--- What you have to do ---
Each line of the data below from the one holding "Expand the process restart option dropdown" to the one holding "You are a computer-use", inclusive, is to be reproduced exactly; no other line belongs in the answer.

--- Dataset entries ---
------------------------------------
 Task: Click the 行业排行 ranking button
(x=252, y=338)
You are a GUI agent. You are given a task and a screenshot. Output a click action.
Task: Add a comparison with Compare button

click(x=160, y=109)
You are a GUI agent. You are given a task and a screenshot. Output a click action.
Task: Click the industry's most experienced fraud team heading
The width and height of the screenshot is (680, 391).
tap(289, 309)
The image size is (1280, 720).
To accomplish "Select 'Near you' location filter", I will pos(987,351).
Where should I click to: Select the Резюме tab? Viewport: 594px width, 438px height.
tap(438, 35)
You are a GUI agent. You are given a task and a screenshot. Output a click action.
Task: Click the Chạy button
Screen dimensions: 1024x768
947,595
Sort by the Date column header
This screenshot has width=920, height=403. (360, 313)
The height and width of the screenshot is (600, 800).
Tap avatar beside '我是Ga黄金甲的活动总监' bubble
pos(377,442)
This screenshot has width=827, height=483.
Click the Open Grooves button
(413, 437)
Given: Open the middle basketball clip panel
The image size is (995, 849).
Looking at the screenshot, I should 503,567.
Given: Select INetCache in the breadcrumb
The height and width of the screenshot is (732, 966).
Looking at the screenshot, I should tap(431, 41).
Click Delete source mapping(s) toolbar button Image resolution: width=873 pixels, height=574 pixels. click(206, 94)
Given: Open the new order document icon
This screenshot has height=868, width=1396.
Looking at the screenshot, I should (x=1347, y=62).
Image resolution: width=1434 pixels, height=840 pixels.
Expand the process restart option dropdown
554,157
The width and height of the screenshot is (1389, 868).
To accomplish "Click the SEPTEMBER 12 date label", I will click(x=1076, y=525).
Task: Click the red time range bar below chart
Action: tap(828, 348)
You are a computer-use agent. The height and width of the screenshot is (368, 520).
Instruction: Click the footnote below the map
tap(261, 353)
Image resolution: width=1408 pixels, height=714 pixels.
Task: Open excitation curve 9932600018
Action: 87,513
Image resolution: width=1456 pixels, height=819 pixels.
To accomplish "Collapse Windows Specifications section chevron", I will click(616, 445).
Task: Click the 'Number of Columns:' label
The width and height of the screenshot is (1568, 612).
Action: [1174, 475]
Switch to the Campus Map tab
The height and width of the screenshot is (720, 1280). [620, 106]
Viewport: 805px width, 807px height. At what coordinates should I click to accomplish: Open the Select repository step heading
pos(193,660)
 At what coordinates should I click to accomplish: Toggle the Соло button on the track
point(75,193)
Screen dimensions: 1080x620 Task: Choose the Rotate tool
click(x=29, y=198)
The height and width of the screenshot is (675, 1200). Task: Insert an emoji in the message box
------------------------------------
--- Result ---
Expand the process restart option dropdown
554,157
The width and height of the screenshot is (1389, 868).
To accomplish "Click the SEPTEMBER 12 date label", I will click(x=1076, y=525).
Task: Click the red time range bar below chart
Action: tap(828, 348)
You are a computer-use agent. The height and width of the screenshot is (368, 520).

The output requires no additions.